#### Problem statement:
Reproduce the entries below, changing "Viewport" to "Screen size" wherever it occurs and leaving all other text unaltered. Omit the pictures.

#### Extracted information:
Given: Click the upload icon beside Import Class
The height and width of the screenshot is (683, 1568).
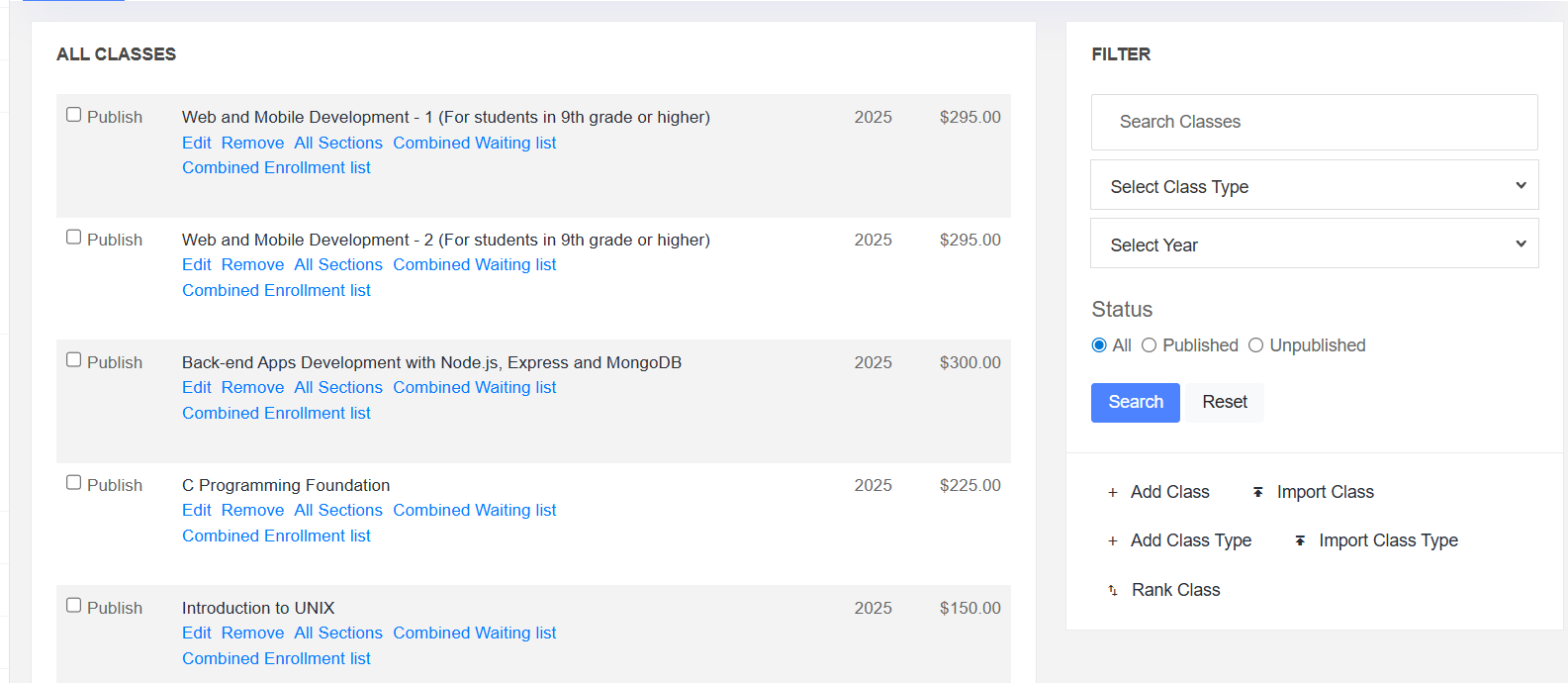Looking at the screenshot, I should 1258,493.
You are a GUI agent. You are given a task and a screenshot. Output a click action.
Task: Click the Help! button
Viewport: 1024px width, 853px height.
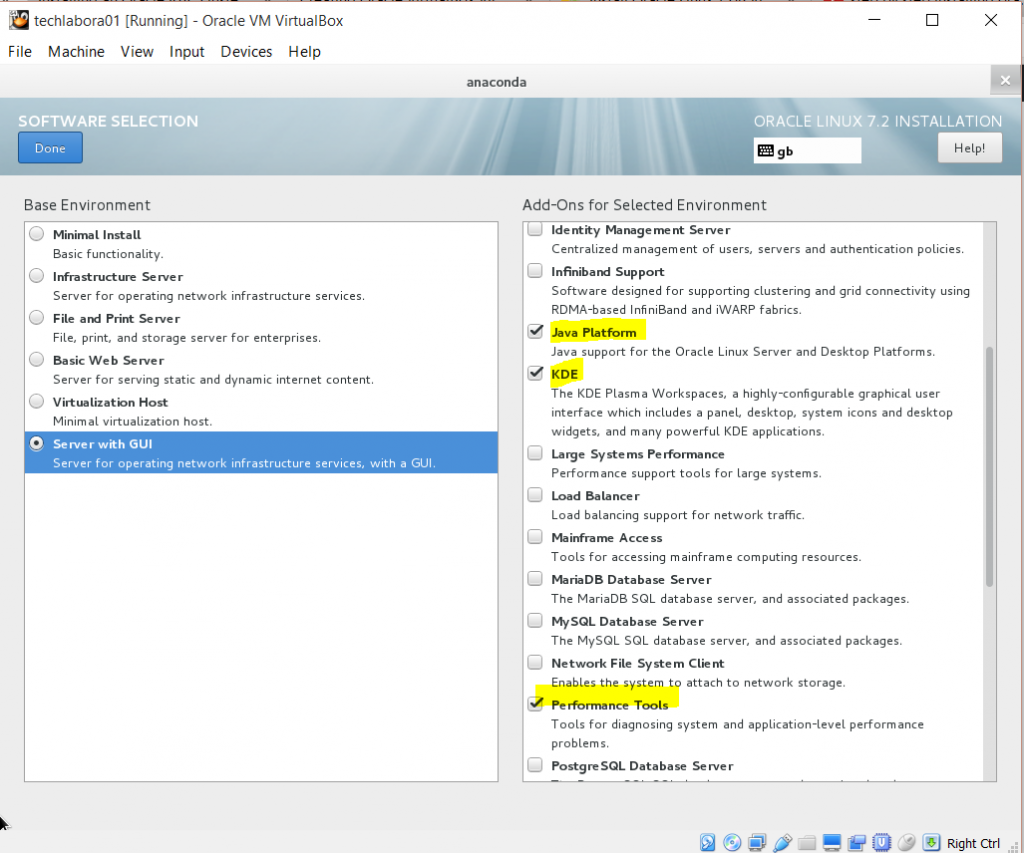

#### Task result:
Given: Click the upload icon beside Import Class
The height and width of the screenshot is (683, 1568).
Looking at the screenshot, I should 1258,493.
You are a GUI agent. You are given a task and a screenshot. Output a click action.
Task: Click the Help! button
Screen size: 1024px width, 853px height.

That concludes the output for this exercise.